Deutscher Stenografenbund
Der Deutsche Stenografenbund E. V. (DStB) Bundesverband für Informationsverarbeitung, Textverarbeitung und Stenografie mit Sitz in Bad Nauheim ist ein Dachverband von Stenografenvereinen.[1] Dieser Verband, in dem der Großteil der deutschen Stenografenvereine organisiert ist, pflegt die Deutsche Einheitskurzschrift und tritt für die Interessen der angeschlossenen Verbände ein.
Geschichte
Der Deutsche Stenografenbund ging aus dem 1868 gegründeten „Deutschen Stenografenbund Gabelsberger“ hervor, welcher ursprünglich die Gabelsbergersche Stenografie pflegte, aber 1925 auf die Deutsche Einheitskurzschrift umstellte. Diese Umstellung wurde auf dem 12. Deutschen Stenografentag in München am 28. Juli 1925 „fast einmütig“[2] beschlossen. Man behielt den Namen „Deutscher Stenografenbund Gabelsberger“ jedoch zunächst bei, um die Erinnerung an Gabelsberger hochzuhalten.[3] Schon ein Jahr später ließ man aber den Zusatz "Gabelsberger" fallen, da man „Sammelstelle aller Vereine für Einheitskurzschrift sein wollte, auch derer, die nicht aus dem Gabelsbergerschen Lager hervorgingen“.[3] Die Gegner dieser Entscheidung gründeten daraufhin den namensgleichen Verband „Deutscher Stenografenbund Gabelsberger“ und beanspruchten für sich, die legitime Fortsetzung des 1868 gegründeten Verbands zu sein. Diesen Anspruch konnten sie jedoch gerichtlich nicht durchsetzen. Fortan bestanden also der Deutsche Stenografenverband (ehem. Deutscher Stenografenverband Gabelsberger [von 1868]) und der neugegründete Deutsche Stenografenverband Gabelsberger [von 1925] parallel zueinander.[3]
Die übrigen Verbände der anderen deutschen Kurzschriftsysteme (darunter z.
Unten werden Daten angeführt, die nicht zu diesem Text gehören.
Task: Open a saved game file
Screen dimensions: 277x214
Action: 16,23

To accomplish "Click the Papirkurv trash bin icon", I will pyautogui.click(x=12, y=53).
B. der Stenografenbund Stolze-Schrey, der Stenografenbund Scheithauer, der Reichsbund für Deutsche Kurzschrift [Nationalstenographie], der Hauptverband Arendsscher Stenografen, der Deutsche Stenotachygrafen-Verband, Verband für Volksverkehrskurzschrift [Schrey] und der Verband für Rollers Weltkurzschrift) nahmen überwiegend eine Haltung gegen die Deutsche Einheitskurzschrift ein und bleiben bei ihren Systemen. Mit der Machtübernahme der Nationalsozialisten im Jahr 1933 jedoch war das politische Ziel die „Gleichschaltung aller Kurzschriftverbände und -vereine Deutschlands“, um „eine einheitliche Gesamtorganisation auf kurzschriftlichem Gebiete zu schaffen und alle Maßnahmen zu treffen, die geeignet sind die Einheitskurzschrift zu fördern und sie unter Ausschluß jedes anderen Systems im Behördenwesen, im Schulunterricht und in der freien Wirtschaft zu verwenden und zu pflegen“.[4] Im Zuge dieser Bestrebung wurde aus dem Deutschen Stenografenbund am 30. September 1933 die „Deutsche Stenografenschaft“ gebildet. Während sich viele Vereine (auch solche, die zuvor andere Systeme pflegten) der Deutschen Stenografenschaft anschlossen, beschloss der Deutsche Stenografenbund Gabelsberger [von 1925] seine Auflösung. Im Zweiten Weltkrieg erschwerte sich die Arbeit der Deutschen Stenografenschaft zunehmend. Mit einem offiziellen Rundschreiben erfolgte am 6. April 1943 schließlich im Zuge der "Notwendigkeiten der totalen Kriegsführung" eine weitestgehende Stilllegung der Stenografenvereine. Das vollständige Barvermögen und sogar Teile des Mobiliars wurden von den Nationalsozialisten eingezogen.[5] Auch der Stenografie-Unterricht in Deutschland kam spätestens mit den Kriegswirren von 1944/45 praktisch vollständig zum Erliegen.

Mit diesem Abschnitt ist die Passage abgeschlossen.